» WHAT YOU NEED TO DO: Below are the entries; give again exactly the lines from the one mentioning "The width and height of the screenshot is (498, 366)." through the one mentioning "Open the Cooking Simulator VR banner", inclusive.
[Opening SUPPLIED MATERIAL section]
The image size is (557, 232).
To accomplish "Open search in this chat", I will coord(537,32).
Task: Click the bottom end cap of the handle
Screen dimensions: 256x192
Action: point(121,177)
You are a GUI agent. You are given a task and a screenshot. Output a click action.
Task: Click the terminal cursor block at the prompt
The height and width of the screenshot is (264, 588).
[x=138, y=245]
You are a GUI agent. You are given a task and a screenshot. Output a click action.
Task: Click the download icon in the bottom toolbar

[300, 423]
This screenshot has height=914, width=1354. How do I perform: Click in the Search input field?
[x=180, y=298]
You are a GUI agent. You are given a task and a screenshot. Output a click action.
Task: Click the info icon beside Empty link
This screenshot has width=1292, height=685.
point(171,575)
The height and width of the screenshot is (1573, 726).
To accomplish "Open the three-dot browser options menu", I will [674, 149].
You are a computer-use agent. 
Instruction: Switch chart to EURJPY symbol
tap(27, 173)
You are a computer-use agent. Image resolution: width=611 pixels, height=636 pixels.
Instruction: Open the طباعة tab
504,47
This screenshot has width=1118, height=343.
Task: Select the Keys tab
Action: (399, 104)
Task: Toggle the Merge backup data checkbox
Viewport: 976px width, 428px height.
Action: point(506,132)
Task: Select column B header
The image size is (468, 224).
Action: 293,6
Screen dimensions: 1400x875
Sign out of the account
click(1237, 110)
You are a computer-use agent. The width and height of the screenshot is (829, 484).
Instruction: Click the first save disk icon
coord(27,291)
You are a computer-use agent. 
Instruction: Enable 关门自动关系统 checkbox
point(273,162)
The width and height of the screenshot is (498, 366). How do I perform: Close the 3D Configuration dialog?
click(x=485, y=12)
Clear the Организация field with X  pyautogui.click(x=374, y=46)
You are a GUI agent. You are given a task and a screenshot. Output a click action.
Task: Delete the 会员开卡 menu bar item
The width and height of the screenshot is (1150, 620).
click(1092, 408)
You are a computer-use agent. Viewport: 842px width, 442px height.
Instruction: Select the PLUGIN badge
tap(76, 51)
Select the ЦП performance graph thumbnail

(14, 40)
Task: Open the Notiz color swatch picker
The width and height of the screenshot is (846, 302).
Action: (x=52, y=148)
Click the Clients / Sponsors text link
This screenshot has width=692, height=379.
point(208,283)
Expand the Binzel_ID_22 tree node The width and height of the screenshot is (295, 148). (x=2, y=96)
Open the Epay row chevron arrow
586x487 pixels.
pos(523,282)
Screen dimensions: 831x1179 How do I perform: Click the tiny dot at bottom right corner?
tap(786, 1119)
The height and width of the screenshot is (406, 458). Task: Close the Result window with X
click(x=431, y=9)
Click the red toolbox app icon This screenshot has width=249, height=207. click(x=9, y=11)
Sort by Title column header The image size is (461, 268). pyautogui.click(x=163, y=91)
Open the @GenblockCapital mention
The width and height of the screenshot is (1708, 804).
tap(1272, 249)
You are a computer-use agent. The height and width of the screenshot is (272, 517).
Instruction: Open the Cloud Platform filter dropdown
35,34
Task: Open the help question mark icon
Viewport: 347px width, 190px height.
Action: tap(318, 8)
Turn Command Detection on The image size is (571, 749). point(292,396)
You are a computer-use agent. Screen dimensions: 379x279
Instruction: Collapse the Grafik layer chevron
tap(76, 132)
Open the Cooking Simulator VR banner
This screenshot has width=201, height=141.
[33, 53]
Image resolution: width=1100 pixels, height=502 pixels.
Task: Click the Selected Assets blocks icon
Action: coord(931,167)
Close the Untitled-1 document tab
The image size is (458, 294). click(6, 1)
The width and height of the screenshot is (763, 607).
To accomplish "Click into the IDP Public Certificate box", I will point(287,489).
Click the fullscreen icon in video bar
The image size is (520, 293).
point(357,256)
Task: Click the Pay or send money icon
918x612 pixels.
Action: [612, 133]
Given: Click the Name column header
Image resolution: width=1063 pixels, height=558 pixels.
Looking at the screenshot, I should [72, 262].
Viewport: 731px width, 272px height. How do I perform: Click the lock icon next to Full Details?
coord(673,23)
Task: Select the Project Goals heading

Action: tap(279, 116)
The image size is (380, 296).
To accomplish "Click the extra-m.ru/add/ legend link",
[Closing SUPPLIED MATERIAL section]
» OUTPUT FOR THIS TASK:
The width and height of the screenshot is (498, 366). How do I perform: Close the 3D Configuration dialog?
click(x=485, y=12)
Clear the Организация field with X  pyautogui.click(x=374, y=46)
You are a GUI agent. You are given a task and a screenshot. Output a click action.
Task: Delete the 会员开卡 menu bar item
The width and height of the screenshot is (1150, 620).
click(1092, 408)
You are a computer-use agent. Viewport: 842px width, 442px height.
Instruction: Select the PLUGIN badge
tap(76, 51)
Select the ЦП performance graph thumbnail

(14, 40)
Task: Open the Notiz color swatch picker
The width and height of the screenshot is (846, 302).
Action: (x=52, y=148)
Click the Clients / Sponsors text link
This screenshot has width=692, height=379.
point(208,283)
Expand the Binzel_ID_22 tree node The width and height of the screenshot is (295, 148). (x=2, y=96)
Open the Epay row chevron arrow
586x487 pixels.
pos(523,282)
Screen dimensions: 831x1179 How do I perform: Click the tiny dot at bottom right corner?
tap(786, 1119)
The height and width of the screenshot is (406, 458). Task: Close the Result window with X
click(x=431, y=9)
Click the red toolbox app icon This screenshot has width=249, height=207. click(x=9, y=11)
Sort by Title column header The image size is (461, 268). pyautogui.click(x=163, y=91)
Open the @GenblockCapital mention
The width and height of the screenshot is (1708, 804).
tap(1272, 249)
You are a computer-use agent. The height and width of the screenshot is (272, 517).
Instruction: Open the Cloud Platform filter dropdown
35,34
Task: Open the help question mark icon
Viewport: 347px width, 190px height.
Action: tap(318, 8)
Turn Command Detection on The image size is (571, 749). point(292,396)
You are a computer-use agent. Screen dimensions: 379x279
Instruction: Collapse the Grafik layer chevron
tap(76, 132)
Open the Cooking Simulator VR banner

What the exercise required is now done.